Length of the shadow of a 15 meters high pole is $ 5\sqrt 3 $ meters at 7’O clock in the morning. Then what is the angle of elevation of the Sun rays with the ground at that time?

Answer 1

Hint: Here, draw a figure based on the statements given in question. Assume θ as the angle of elevation, and apply the ratio of tan θ. Compare the value of tan θ obtained with standard angle, and find the angle of elevation.
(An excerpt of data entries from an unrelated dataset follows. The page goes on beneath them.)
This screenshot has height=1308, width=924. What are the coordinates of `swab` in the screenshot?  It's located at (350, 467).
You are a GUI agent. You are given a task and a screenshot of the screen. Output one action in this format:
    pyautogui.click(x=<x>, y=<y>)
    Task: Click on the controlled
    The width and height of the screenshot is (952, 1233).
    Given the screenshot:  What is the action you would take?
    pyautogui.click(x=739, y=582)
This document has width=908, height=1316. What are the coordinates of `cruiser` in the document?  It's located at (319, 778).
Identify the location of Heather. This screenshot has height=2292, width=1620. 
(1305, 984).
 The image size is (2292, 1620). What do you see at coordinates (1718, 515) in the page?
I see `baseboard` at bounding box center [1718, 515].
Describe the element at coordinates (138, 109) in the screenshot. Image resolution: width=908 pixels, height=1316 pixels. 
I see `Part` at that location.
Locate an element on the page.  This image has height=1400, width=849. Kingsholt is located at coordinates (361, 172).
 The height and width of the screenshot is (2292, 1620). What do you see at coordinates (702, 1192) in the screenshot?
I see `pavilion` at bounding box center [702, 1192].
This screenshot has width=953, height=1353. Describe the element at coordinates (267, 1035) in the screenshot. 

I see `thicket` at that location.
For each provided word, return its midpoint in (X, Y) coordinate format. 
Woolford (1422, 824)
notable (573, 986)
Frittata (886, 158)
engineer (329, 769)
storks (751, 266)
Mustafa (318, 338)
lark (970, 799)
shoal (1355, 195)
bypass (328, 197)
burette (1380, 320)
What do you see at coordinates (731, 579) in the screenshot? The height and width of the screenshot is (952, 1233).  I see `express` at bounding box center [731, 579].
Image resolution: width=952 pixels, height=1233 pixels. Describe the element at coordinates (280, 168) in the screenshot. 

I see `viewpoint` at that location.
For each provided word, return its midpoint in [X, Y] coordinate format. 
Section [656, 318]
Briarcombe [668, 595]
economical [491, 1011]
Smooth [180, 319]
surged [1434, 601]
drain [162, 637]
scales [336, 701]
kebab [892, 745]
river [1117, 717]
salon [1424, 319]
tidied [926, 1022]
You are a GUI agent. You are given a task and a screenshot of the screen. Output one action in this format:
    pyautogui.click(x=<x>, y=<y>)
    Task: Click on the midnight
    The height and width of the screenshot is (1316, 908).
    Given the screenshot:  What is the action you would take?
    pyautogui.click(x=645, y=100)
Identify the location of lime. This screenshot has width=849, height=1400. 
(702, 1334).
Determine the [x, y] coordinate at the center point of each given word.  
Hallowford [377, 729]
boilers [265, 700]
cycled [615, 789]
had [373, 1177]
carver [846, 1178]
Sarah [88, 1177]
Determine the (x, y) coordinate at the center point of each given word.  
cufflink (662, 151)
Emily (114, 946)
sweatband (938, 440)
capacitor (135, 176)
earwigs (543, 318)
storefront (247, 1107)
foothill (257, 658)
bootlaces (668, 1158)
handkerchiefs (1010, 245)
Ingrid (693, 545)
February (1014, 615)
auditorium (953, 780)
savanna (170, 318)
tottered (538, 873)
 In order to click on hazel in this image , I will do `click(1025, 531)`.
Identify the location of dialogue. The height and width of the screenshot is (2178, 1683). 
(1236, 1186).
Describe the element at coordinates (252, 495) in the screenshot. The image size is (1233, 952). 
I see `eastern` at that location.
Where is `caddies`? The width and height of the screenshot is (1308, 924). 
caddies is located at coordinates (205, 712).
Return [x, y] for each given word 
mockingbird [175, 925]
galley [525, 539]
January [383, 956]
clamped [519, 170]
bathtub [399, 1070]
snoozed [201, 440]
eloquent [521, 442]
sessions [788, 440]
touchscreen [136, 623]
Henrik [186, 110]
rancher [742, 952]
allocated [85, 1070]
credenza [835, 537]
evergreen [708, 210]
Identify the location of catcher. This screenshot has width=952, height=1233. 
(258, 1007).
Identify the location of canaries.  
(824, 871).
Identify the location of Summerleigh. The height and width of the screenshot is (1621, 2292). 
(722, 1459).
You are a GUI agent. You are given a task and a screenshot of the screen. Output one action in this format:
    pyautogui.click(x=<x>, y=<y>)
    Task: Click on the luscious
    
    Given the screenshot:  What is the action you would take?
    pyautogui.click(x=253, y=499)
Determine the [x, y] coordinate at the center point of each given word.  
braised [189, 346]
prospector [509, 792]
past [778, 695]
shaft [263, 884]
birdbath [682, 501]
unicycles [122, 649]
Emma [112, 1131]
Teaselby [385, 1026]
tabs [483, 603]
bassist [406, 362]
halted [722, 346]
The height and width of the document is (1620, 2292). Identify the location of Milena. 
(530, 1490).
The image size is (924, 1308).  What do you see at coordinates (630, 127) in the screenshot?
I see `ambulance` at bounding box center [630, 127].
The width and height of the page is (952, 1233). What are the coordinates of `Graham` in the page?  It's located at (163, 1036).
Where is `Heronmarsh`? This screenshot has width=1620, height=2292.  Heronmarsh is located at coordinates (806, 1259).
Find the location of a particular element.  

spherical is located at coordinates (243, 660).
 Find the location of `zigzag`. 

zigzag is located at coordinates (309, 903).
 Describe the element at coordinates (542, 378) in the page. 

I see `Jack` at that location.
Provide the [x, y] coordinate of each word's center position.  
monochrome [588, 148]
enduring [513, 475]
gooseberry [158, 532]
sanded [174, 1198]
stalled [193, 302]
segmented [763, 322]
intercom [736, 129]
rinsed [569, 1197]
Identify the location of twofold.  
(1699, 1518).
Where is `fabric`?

Complete step-by-step answer:
For applying trigonometric methods and standard values one angle of the triangle must be equal to 90°. Also the perpendicular and base of a triangle depends on angle, but hypotenuse remains fixed as this is the side opposite to 90°. In above problem, for ∠ C, base is BC and perpendicular is AB; but for ∠ A, base is AB and perpendicular is BC.
 Let AB be the pole of height 15 m and BC be the shadow of the pole of length $ 5\sqrt 3 $ m.
Let θ be the angle of elevation of the Sun rays with the ground.

In triangle ABC,
For ∠ θ, Base = BC and Height = AB.
$ \tan \theta = \dfrac{{AB}}{{BC}} = \dfrac{{15m}}{{5\sqrt 3 m}} = \dfrac{3}{{\sqrt 3 }} = \sqrt 3 $
$ \Rightarrow $ tan θ = tan 60°
$\Rightarrow θ = 60° $ [tan 60° = √3]
Hence, the angle of elevation of the Sun rays with the ground is 60°.

Note: In these types of questions, always draw the rough figure to understand the question geometrically. Use trigonometric ratio as per convenience, i.e., first see which sides are given in question and use that trigonometric tool which includes both the sides. Here in this question, we can see that base and perpendicular are given with respect to angle; so we use here tan θ or cot θ.